* [Testo dell'esercizio]:
────────────────────────────────────────

LEUCEMIE E NUOVE CURE SPERIMENTALI


SEGNALATO DAL DR. G. COTELLESSA (ENEA)


Leucemia linfoblastica acuta: verso una cura senza chemioterapia

28 persone su 30 guarite grazie a una nuova terapia con lentivirus

Una nuova strategia sperimentata su un ristretto numero di pazienti ha permesso a un team americano di curare 28 casi di leucemia linfoblastica acuta (LLA), senza l’ausilio di farmaci chemioterapici. Una vera e propria rivoluzione in termini di approccio alla cura di questa malattia, che, se venisse confermata, potrebbe rappresentare secondo gli autori una pietra miliare nella cura delle leucemie. E non solo.
La leucemia linfoblastica acuta è una malattia genetica rara, ma nella maggior parte dei casi curabile, che secondo dati AIRC in Italia colpisce circa 670 persone l’anno, in particolar modo in età pediatrica, tanto che essa rappresenta un quarto dei tumori diagnosticati fino ai 14 anni. Attualmente circa 8 pazienti su 10 riescono a guarire dalla malattia grazie a terapie chiemioterapiche, dove per “guarire” si intende non presentare segni di ricaduta entro i 5 anni successivi alla terapia, dato che la recidività oltre questo periodo pare rara. Oggi però un team dell’Università della Pennsylvania sembra aver fatto di più, grazie alla messa a punto di una nuova cura che ha permesso, in un primo esperimento, di guarire completamente dalla malattia 28 pazienti su 30 senza l’ausilio di chemioterapia, ma modificando le cellule del sistema immunitario del paziente in modo che questo risulti rafforzato e quindi in grado di sconfiggere le cellule tumorali. I risultati sono stati pubblicati sul New England Journal of Medicine, fra i primi al mondo come prestigio.

────────────────────────────────────────

* [Dati estratti]:

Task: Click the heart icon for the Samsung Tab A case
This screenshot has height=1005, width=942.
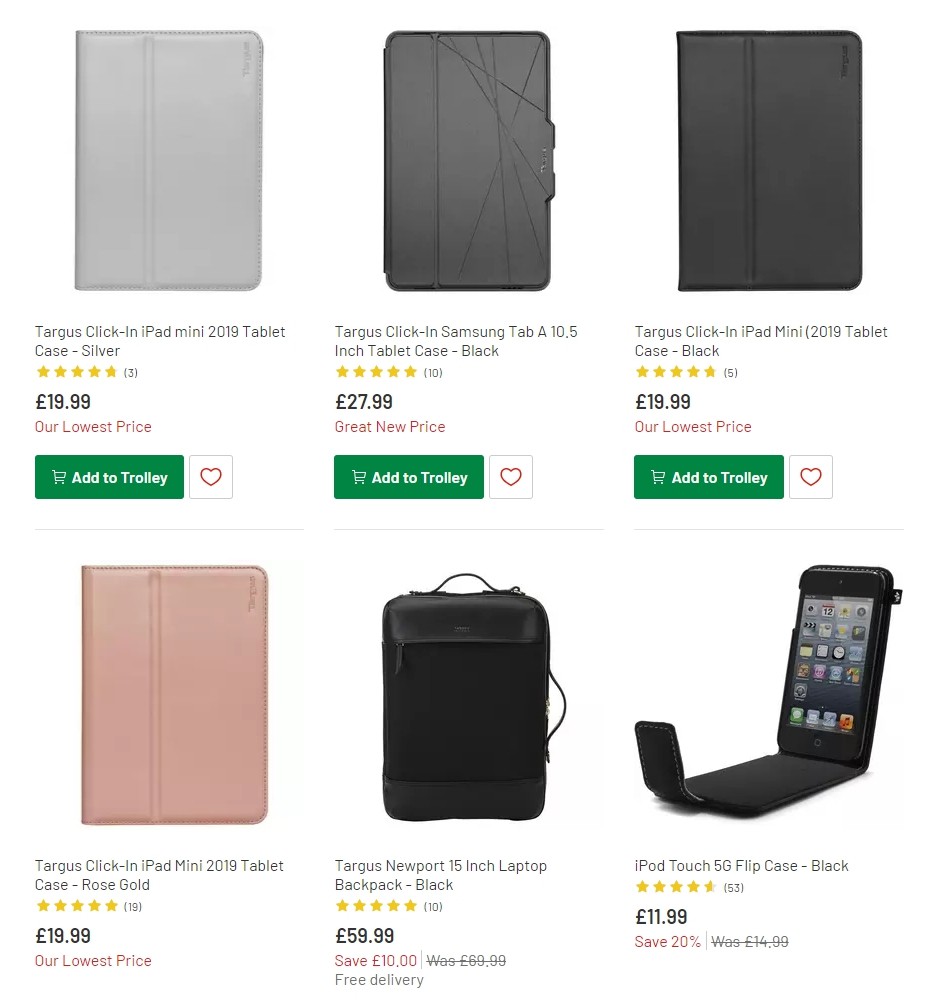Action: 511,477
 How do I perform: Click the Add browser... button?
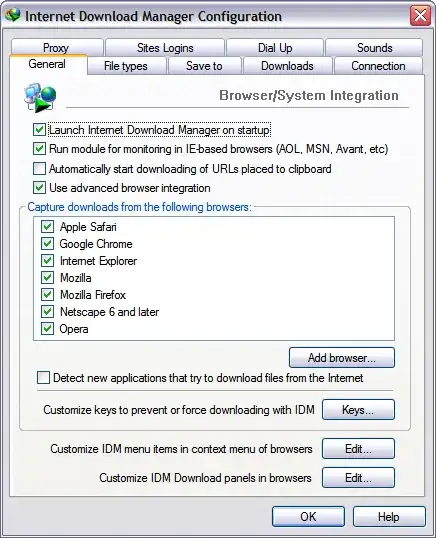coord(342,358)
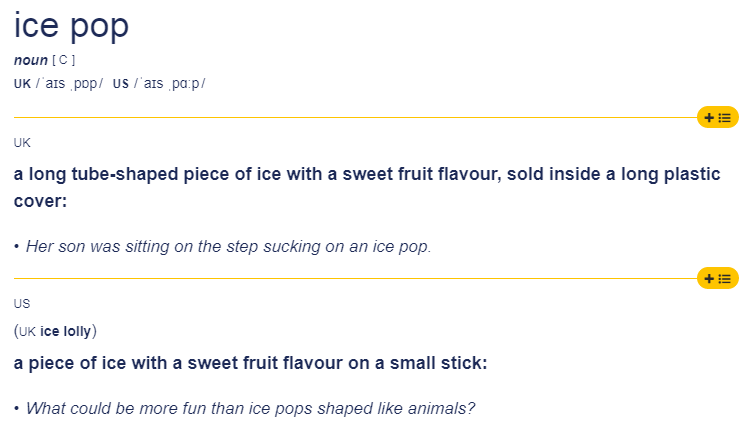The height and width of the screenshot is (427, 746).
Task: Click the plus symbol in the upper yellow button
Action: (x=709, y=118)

────────────────────────────────────────

* [Compito assegnato]: Scrivi il seguito dell'articolo sulla nuova cura per la leucemia linfoblastica acuta, partendo subito dopo l'ultima frase riportata.

* [Spazio risposta]:
“L’idea è quella di un commando di soldati pronti alla battaglia” commenta Giovanni Martinelli, responsabile del Programma scientifico “Diagnosi e Terapie delle Leucemie Acute e delle Sindromi Mielodisplastiche” presso il Policlinico Universitario S. Orsola di Bologna. “Un manipolo di soldati scelti nell’esercito che vengono addestrati a dovere e armati di tutto punto, per poi, una volta completato l’addestramento, reimmetterli tra le file dell’esercito per debellare il nemico”. Qui però i soldati scelti sono i linfociti prelevati direttamente dal sangue dei malati, le armi sono i cosiddetti lentivirus, virus cioè che non hanno una funzione trasformante, e il nemico invece si chiama CD19, una proteina che si trova sulla superficie delle cellule tumorali.
La leucemia infatti consiste sostanzialmente in una debolezza molto forte del sistema immunitario, che non è in grado di combattere ed eliminare le cellule tumorali che il nostro organismo produce quotidianamente. Se l’approccio chemioterapico affronta il problema focalizzandosi sull’abbattimento dall’esterno tramite i farmaci di queste cellule tumorali, per fermarne la proliferazione, qui la strategia è invece di fornire alle stesse cellule immunitarie le armi per debellare la malattia, appunto ingegnerizzando i lentivirus.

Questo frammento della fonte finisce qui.